(Pixel coordinate grounding data)
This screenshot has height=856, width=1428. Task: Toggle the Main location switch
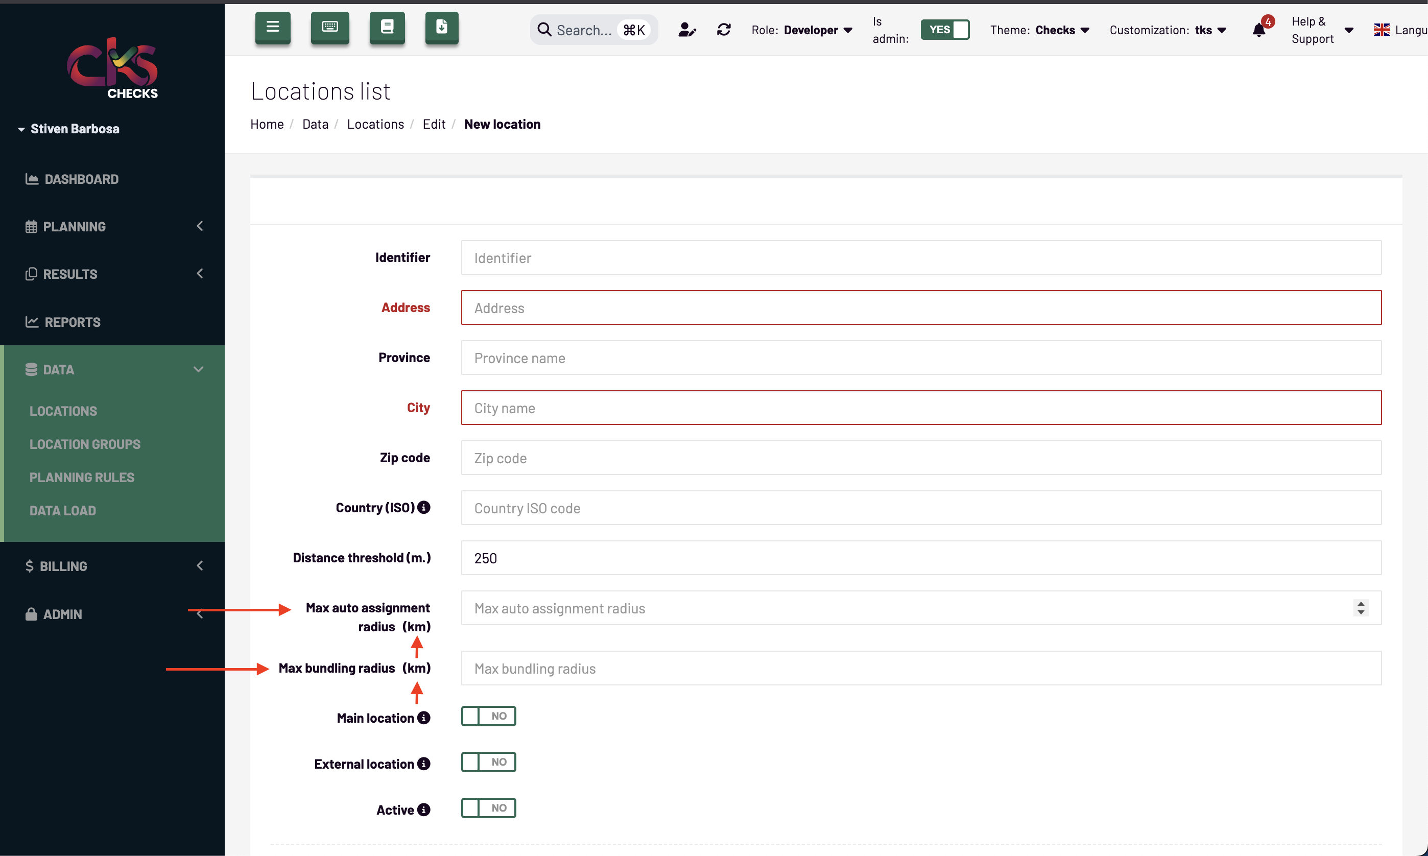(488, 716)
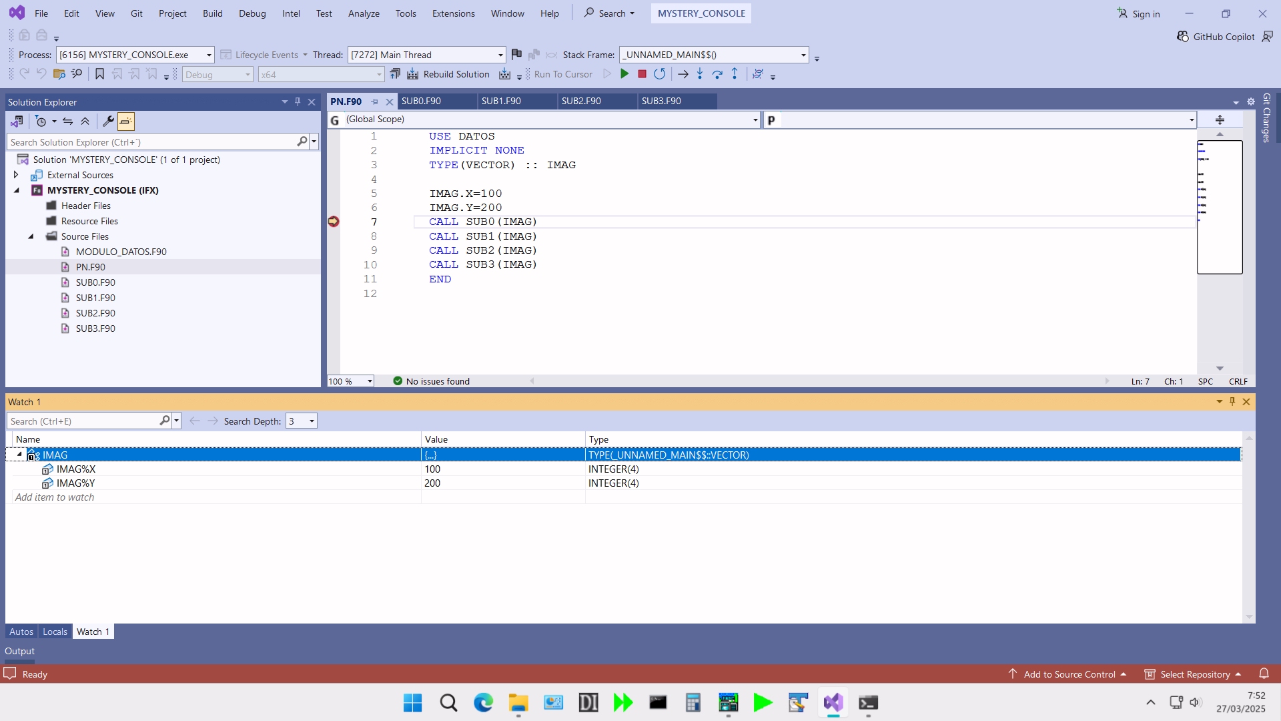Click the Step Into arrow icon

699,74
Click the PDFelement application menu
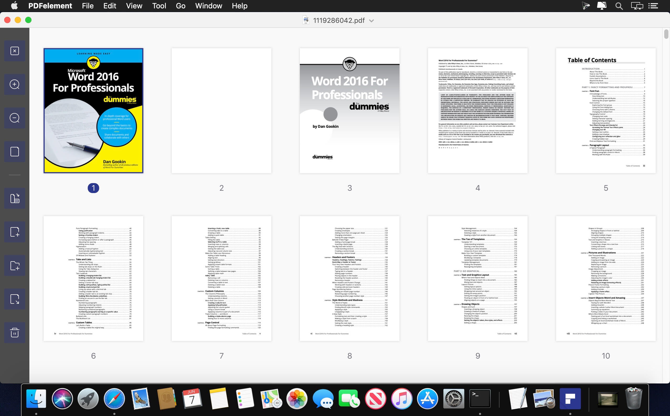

### Work required
Every line above is to be returned exactly, with its pictures removed.

### Response
This screenshot has height=856, width=1428. Task: Toggle the Main location switch
(488, 716)
Click the Step Into arrow icon

699,74
Click the PDFelement application menu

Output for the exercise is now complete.